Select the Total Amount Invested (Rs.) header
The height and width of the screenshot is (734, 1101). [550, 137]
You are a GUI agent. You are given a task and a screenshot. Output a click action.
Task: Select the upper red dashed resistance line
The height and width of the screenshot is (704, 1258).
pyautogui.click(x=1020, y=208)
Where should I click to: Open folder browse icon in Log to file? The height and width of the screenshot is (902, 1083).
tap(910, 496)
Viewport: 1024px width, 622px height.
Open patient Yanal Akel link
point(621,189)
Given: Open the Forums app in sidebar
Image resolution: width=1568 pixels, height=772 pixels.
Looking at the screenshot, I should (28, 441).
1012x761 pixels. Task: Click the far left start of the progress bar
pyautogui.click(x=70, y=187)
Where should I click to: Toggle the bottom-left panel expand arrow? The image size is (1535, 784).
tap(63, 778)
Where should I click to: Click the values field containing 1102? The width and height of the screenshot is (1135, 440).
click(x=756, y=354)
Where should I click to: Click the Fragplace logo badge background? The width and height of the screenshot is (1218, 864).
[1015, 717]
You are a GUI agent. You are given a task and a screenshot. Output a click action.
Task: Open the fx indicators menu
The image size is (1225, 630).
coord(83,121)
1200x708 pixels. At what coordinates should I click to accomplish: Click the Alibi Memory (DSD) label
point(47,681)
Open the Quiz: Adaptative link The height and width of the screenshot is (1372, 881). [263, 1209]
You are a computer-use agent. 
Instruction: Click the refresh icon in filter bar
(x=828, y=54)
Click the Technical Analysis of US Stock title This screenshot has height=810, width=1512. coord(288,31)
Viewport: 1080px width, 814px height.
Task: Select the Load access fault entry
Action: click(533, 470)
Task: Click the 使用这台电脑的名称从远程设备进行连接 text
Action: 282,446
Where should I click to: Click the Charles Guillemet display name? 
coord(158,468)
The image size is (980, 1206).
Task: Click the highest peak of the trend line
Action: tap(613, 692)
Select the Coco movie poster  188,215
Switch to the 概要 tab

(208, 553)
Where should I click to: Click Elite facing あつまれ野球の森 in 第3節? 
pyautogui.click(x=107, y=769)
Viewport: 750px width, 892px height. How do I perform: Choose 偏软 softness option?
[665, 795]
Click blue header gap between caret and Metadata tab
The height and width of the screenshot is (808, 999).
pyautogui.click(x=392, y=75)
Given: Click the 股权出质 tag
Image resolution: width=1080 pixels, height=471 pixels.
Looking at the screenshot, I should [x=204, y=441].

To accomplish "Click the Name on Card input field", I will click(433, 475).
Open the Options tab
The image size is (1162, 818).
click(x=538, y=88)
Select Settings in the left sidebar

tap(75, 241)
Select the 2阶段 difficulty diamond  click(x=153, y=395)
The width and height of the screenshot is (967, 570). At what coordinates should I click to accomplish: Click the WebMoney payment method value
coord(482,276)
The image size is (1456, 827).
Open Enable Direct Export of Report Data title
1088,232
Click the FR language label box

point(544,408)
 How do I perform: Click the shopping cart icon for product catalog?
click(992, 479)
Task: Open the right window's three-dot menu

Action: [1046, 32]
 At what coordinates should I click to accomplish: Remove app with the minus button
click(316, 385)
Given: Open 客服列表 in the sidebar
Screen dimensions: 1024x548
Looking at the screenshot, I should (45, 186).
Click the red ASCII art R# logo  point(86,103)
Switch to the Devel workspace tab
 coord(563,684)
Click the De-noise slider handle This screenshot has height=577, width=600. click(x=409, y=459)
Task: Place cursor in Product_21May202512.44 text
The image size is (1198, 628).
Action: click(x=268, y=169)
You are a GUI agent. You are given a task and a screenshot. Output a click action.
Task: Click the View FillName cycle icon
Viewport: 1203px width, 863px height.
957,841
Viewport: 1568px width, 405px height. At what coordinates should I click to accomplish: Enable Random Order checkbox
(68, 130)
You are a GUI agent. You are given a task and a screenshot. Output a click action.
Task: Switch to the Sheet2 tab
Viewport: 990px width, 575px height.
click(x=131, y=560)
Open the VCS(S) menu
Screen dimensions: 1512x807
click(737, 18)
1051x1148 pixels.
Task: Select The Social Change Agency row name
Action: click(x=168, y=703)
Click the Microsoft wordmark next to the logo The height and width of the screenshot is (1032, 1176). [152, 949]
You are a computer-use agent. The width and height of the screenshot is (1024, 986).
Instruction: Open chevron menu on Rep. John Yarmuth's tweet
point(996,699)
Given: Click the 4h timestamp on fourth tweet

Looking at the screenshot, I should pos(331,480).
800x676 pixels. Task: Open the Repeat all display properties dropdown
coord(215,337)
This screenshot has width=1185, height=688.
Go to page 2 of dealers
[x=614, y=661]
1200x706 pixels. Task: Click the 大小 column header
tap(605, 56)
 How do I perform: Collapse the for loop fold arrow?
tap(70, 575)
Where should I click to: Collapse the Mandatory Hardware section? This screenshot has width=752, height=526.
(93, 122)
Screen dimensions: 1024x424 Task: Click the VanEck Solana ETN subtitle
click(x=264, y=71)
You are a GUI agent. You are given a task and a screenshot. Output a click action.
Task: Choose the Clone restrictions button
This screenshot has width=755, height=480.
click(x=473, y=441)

┄┄┄┄┄┄┄┄┄┄┄┄┄┄┄┄┄┄┄┄

(EXERCISE DIRECTIONS): If a line of the data above contains "computer", copy it out.

(WRITTEN RESPONSE):
You are a computer-use agent. 
You are a computer-use agent. The width and height of the screenshot is (1024, 986).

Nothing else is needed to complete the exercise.